READ ALSO:  Lung cancer in men

Women should have an HPV test or an HPV test plus a Pap smear every five years between the ages of 25 and 65.

women under 25

In the 2020 guidelines, the age at initial screening was increased from 21 to 25 years. That’s because HPV infections acquired in younger women are more likely to resolve without causing cervical abnormalities, and screening women younger than 25 can lead to unnecessary treatment and side effects. In addition, many people are now protected by vaccines.

That said, if you’re under 25 and sexually active, it’s best to schedule a checkup with your gynecologist, home health provider, or pediatrician. In addition to helping you decide if you need early screening, they can also help you plan for pregnancy or birth control and, if needed, evaluate for other STDs.

Follow-up of abnormal results

If you test positive for HPV, or your Pap smear shows evidence of dysplasia, your healthcare provider may recommend further testing, such as colposcopy, or at least more frequent follow-up. Treatment to remove abnormal cells is sometimes required. Screening no more than every three years for at least 25 years is recommended for those who have been treated for significant stunting.

VigorTip words

Regular pelvic exams and cervical cancer screenings can feel annoying, but redefining these sometimes embarrassing visits from a different perspective can help. Cervical cancer is one of the easiest cancers to prevent with proper screening and follow-up. One in three women is expected to develop cancer in their lifetime, A little prevention might save a lot of heartache.
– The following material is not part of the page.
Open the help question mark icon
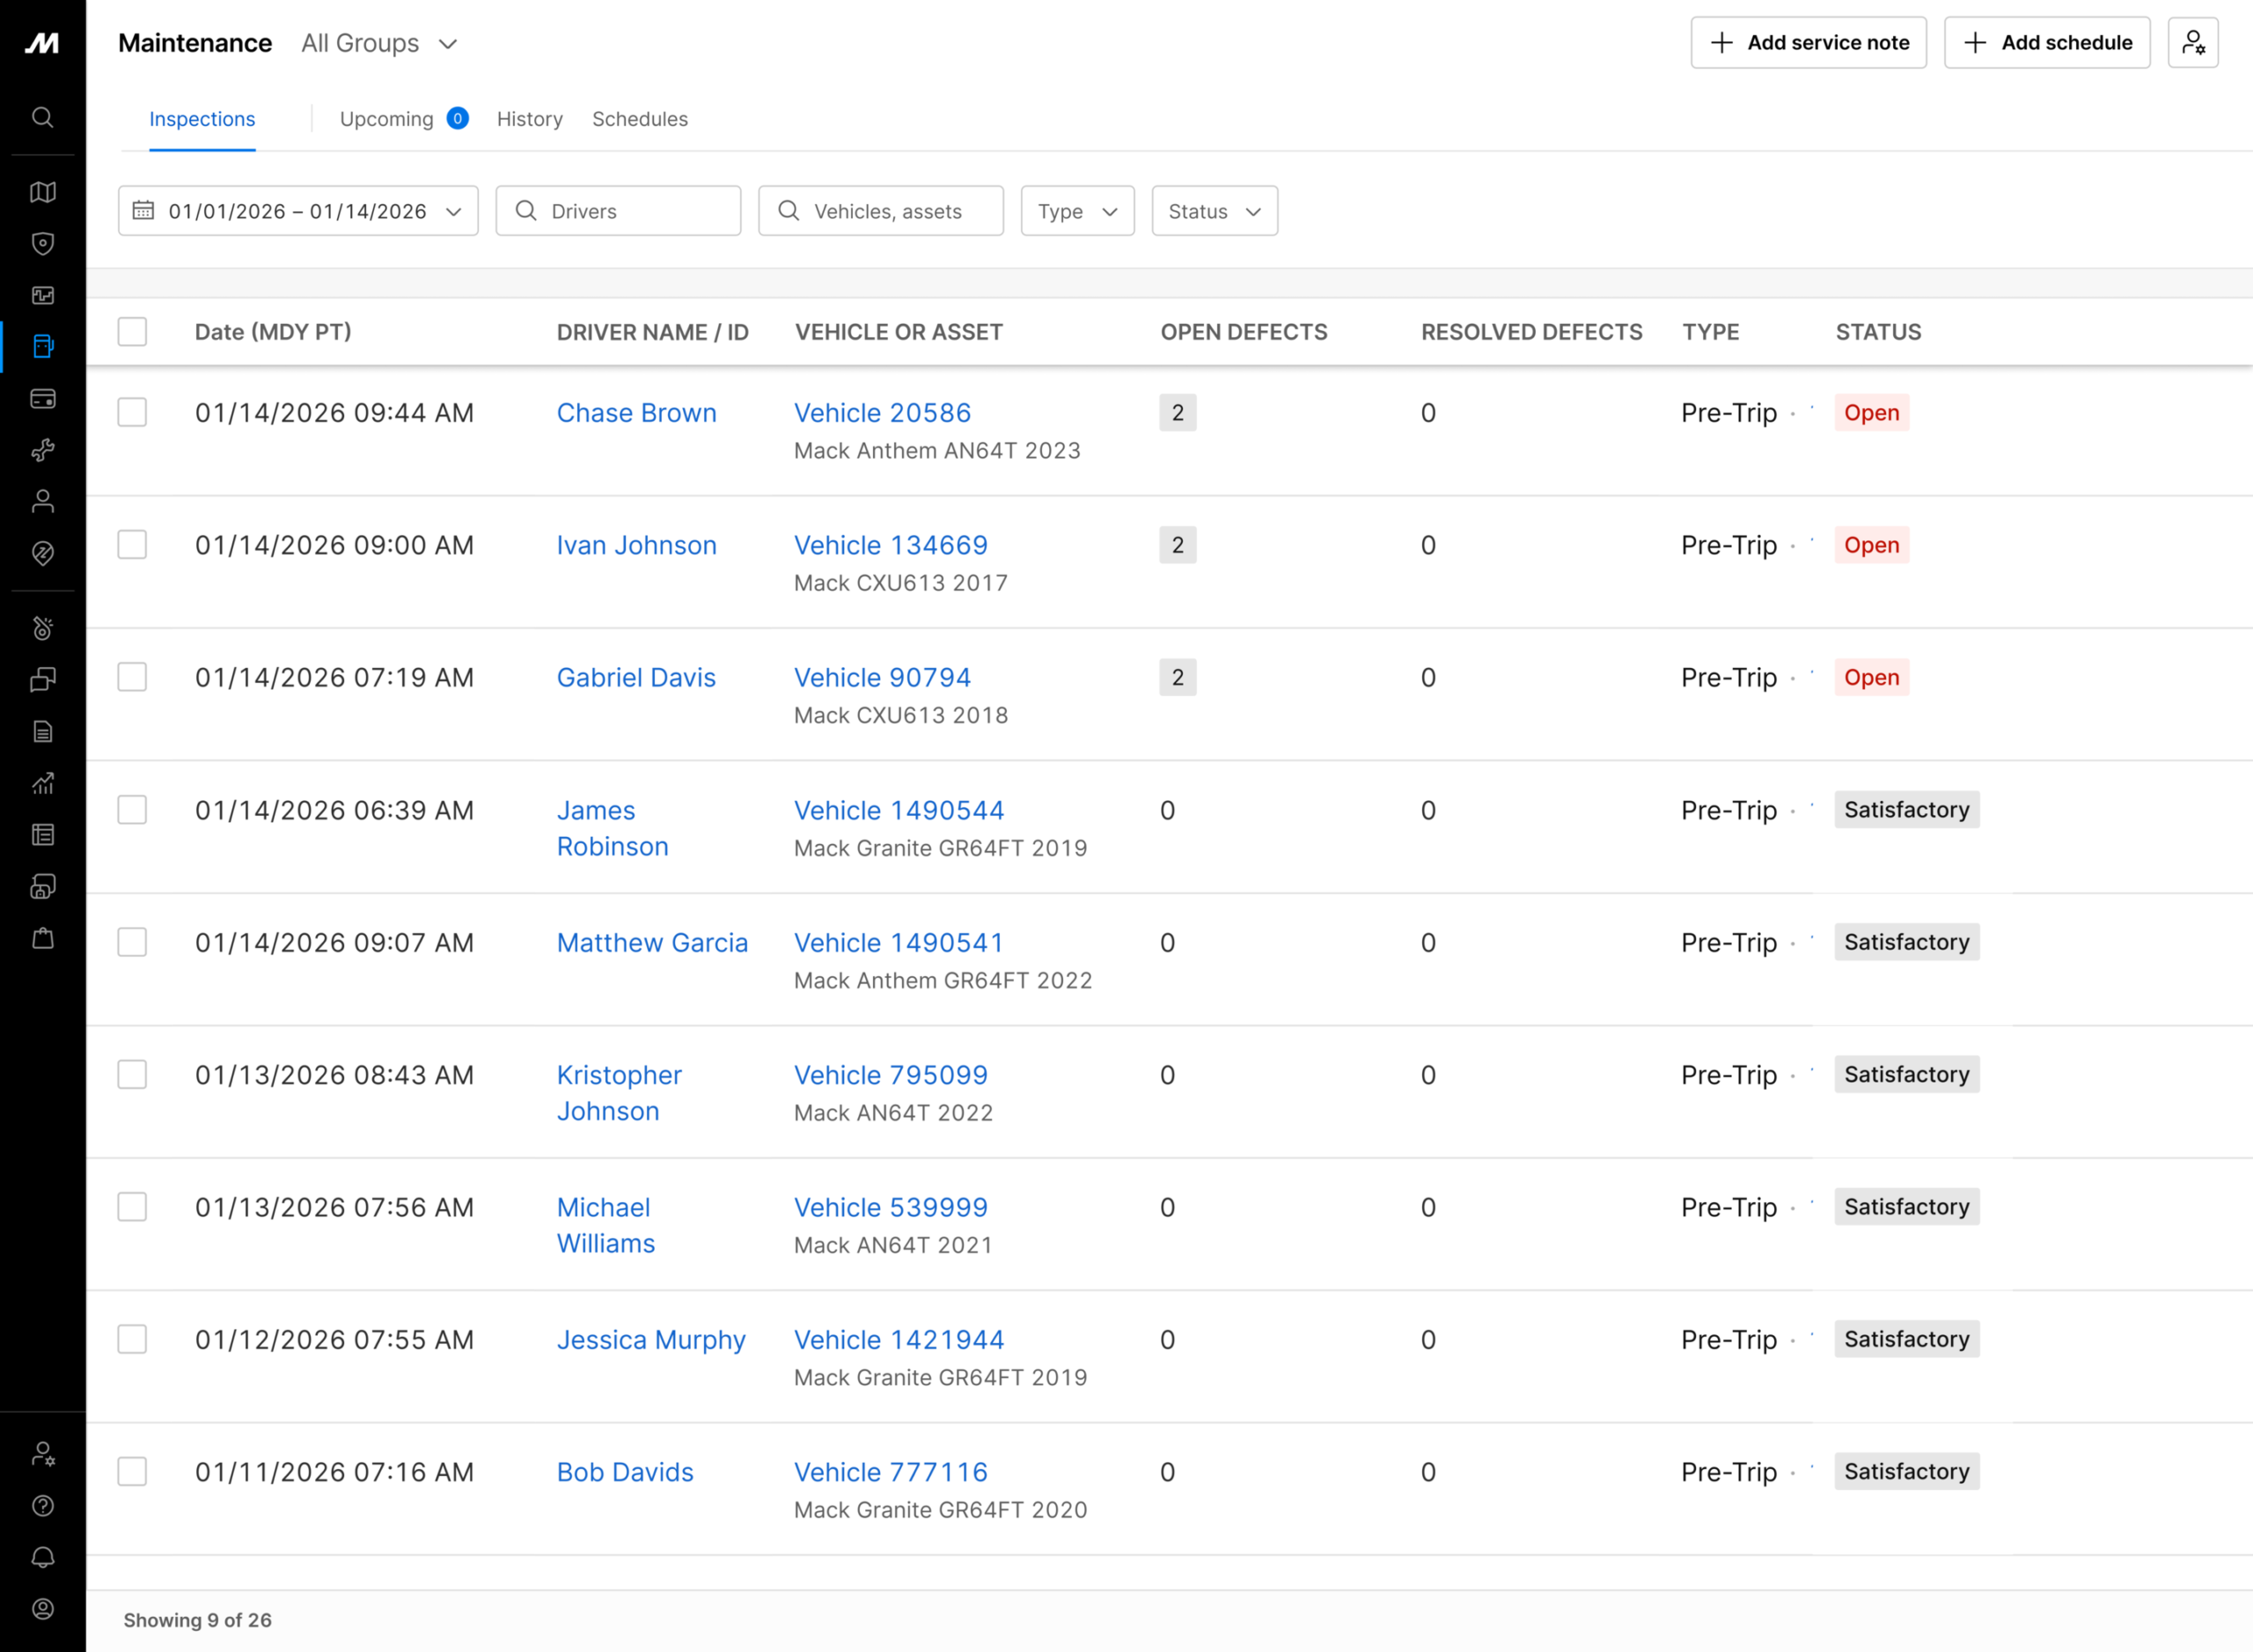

Frequently Asked Questions

  • Which age group has the highest risk of cervical cancer?

    The age group most commonly diagnosed with cervical cancer was 35 to 44 years old, with an average age of 50 years. That said, the risk of cervical cancer is not determined by age, but it rarely occurs in people under the age of 20.

  • Is there a vaccine to prevent cervical cancer?

    The HPV vaccine is known to help prevent infections that can lead to cervical cancer. However, it is not recommended for use by persons over the age of 26. The HPV vaccine requires multiple injections.

  • Can an IUD help prevent cervical cancer?

    An intrauterine device (IUD) may help prevent the risk of cervical cancer. One study found that cervical cancer rates were reduced by a third among women with an IUD. Using condoms and IUDs during sex can further reduce the risk of HPV infection, which causes cervical cancer.